Going into the Palatine Hill area presents you with a strange beauty: ruins, brick and a little marble; lots of green grass with small yellow, white and other coloured flowers intermingled; and lots of small birds flitting around and singing (it’s spring!). All benefit from apparently limited archaeological work at the site over the past few decades, the tight corralling of tourists and the large open areas, unaffected by people. Hearing the birds, seeing the flowers among the ruins is cheering. And it provides Rome with lungs.
The ruins speak for themselves. Variously strangely beautiful, challenging lumps of rocks and recognisable bits of a building. Easy to think of all bits coexisting but of course they didn’t. Even over a 100 or 200 year period some were extended, changed or removed and so it’s a fairly arbitrary interpretation of them. Thousands of years later it’s even more arbitrary.
In Rome, unlike Spain, assume most people speak english. Often they do and at a high level. Do not ever believe your conversation is private. The woman standing near me corrected the perfectly understandable english of the shop keeper. She wasn’t entirely correct and I was surprised when she spoke english and lectured him. Be warned.
Gelato shops, monocled and chaperones
Gelato shops are everywhere, probably 1 to every 10 restaurants. Not enough little cafes- some have the old system of 1 person takes money, yells out orders and you take a receipt to the relevant counter to get it. Yes, even for coffees. Haven’t seen that system anywhere else for a very long time.
Nor have I seen someone with a monocle.
Saturday evening and there was a concert on at St Nic’s church. Two unusual things: unlike most things in Rome, it was free and started early, at 6pm.
The preceding organ playing was impressive.
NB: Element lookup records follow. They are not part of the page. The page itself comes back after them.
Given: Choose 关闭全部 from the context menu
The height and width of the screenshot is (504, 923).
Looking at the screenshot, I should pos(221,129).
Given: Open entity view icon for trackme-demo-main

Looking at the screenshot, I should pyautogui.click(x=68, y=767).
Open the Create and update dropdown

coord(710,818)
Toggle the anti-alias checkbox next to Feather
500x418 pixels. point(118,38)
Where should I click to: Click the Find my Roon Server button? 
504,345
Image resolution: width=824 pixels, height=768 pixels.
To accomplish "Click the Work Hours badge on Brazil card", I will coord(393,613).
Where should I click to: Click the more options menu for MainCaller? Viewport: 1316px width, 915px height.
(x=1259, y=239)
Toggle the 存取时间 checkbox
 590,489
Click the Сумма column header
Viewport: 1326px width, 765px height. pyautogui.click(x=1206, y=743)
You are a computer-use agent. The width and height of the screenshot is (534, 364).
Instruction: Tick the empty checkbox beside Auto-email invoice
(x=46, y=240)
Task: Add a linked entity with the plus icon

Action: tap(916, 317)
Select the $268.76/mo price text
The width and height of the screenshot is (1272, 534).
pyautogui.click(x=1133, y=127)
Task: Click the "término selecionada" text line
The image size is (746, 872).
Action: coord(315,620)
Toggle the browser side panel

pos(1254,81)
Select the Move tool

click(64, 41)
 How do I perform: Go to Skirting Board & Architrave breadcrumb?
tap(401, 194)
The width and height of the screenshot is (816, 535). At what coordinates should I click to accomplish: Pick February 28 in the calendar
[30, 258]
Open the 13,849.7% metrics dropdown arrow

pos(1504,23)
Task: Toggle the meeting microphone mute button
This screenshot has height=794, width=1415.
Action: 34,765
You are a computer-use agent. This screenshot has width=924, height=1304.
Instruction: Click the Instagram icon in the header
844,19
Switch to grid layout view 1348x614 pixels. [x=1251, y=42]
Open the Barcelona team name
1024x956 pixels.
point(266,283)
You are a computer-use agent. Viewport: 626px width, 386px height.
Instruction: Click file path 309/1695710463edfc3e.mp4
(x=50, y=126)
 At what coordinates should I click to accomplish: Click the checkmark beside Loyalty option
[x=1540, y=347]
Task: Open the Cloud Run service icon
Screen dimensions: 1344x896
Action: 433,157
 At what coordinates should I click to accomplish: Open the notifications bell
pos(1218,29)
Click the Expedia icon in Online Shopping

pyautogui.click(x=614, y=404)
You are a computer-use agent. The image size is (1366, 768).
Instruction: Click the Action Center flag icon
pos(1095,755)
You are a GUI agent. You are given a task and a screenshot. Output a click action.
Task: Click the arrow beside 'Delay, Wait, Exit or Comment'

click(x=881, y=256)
Deep and full. Not many people were in the church at 6, maybe 30.
The program listed 1 soprano and 1 baritone and they sang 3 versions of Ave Maria (Gounod’s, Schubert’s and Caccini’s), Panis Angelicus and a range of other equally well known pieces. The soprano was 10′ late. In she raced, black dress, heels, clicking her way quickly to the front.
Her voice was wonderful, soared up around the church. In his solos the baritone sang from back in the nave and was overwhelmed by the volume of the organ. Yes, I bought the merchandise after, the CD. Even if I don’t like it I am happy I put €€ in for the two singers.
I loved it, the music, the organ and her voice in particular. What a great last night in Rome. No, JP didn’t come. Not her music style. Me? I’m stuck in the past.
Summary of Highlights of Rome
Walking along Via Appia
Seeing the outside of the Colosseum
The Pantheon inside and outside
Various less tourististed local basilicas – forget St Peter’s Basilica, many others are fabulous and have few tourists
Our accommodation in Trastevere
Walking beside the Tiber River remembering snippets about bodies being caste into it
The bridges over the Tiber
Realising the scale of old Rome and the inner city, much smaller than I’d expected
Buildings, alleyways in inner Rome
Seeing the size of some modern and old estates near the catacombs
Being there and having hours of walking everyday
The weather, warm and sunny
Even Julius still gets a wreath,
and Romulus and Remus are with the she-wolf forever.
Off to Spain for a rest! Or is it? First stop Toledo, a beautiful old town, once the capital of Spain and now another tourist highlight. It’s just over 4 weeks since I left Toledo on foot to Avila, another stage of the Camino Levante. The outskirts of Toledo have little to recommend them, except for the old Roman Circus, near the city gates. Otherwise it’s people warehousing, industry etc as you head towards a gravel pit, if you can find it.